Even if there were not regular stories on the evening news bulletins about desperate migrants using home-made battering rams to break down border fences, talking about immigration would not help the Remain bunch all that much. David Cameron’s decision to stick to his back-of-a-fag-packet promise to drive net migration down into the “tens of thousands”, and his inability to secure anything from European leaders that will enable him to meet that silly pledge means that, whenever he or any other Remain campaigner talks about immigration, they are reminding voters of how little control over it Britain has. Had Cameron never come up with the net migration target – had he never made such a fuss about the importance of his “emergency brake” on in-work benefits for EU migrants – things might have been a little easier.

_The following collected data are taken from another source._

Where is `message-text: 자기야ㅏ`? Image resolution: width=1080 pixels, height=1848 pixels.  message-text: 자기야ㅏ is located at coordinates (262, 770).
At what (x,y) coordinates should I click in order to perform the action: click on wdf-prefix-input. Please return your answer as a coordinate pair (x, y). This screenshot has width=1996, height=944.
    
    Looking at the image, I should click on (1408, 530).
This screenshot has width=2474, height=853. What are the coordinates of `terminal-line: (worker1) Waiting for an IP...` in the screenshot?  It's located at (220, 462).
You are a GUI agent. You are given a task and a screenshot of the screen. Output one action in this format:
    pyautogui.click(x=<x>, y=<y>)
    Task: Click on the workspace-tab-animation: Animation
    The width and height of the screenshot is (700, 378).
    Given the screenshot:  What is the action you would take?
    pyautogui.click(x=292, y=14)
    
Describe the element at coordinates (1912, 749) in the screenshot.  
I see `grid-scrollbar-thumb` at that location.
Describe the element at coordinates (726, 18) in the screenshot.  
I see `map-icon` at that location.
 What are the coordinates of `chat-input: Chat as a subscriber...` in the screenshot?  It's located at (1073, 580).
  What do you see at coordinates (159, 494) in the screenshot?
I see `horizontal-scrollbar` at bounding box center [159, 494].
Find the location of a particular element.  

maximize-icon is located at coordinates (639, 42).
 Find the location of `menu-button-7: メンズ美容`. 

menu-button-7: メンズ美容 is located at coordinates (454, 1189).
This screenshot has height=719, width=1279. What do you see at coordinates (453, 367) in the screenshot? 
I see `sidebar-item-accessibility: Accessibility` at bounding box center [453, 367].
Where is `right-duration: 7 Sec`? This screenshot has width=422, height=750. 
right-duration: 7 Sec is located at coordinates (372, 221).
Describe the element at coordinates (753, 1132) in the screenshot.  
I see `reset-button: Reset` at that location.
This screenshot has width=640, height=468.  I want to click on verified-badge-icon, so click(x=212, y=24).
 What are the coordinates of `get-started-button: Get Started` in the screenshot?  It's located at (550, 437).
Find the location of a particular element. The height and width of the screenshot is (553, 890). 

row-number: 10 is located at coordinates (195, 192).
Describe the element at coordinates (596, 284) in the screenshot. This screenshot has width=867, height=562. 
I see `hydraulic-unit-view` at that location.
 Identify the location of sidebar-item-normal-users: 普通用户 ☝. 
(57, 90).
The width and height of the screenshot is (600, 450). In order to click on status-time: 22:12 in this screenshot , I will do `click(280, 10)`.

Perhaps these warnings are designed to trigger an emotional response in voters as well, making them fear the “leap in the dark” that David Cameron repeatedly refers to when he makes the case against Brexit. He wants a campaign that is about the stability of sticking with the European Union, rather than the likely chaos wrought by leaving.
But Tory MPs campaigning for Out think the Prime Minister has miscalculated by focusing so much on a campaign of fear. “It is fast becoming Project Noise,” says one Eurosceptic Conservative. “And that means people just hear warning after warning after warning and stop listening at all.”
Those who do keep listening may hear the curious sound of Labour politicians, such as Yvette Cooper, agreeing word for word, even with the ludicrous warnings from Cameron and his friends from other governments, about the chances of a “Jungle” in Kent. Some Labour MPs worry that this will damage the party’s identity, making it sound to their voters as though they are too close to the Tories. Others take a more optimistic approach – or at least an optimistic one given their party’s current miserable plight: Labour is now so irrelevant that no one will notice what people like Yvette Cooper are saying anyway.
Perhaps as the campaign wears on, with the migration crisis rumbling away alongside throughout, Cameron will wish fewer people had heard of Emmanuel Macron, too.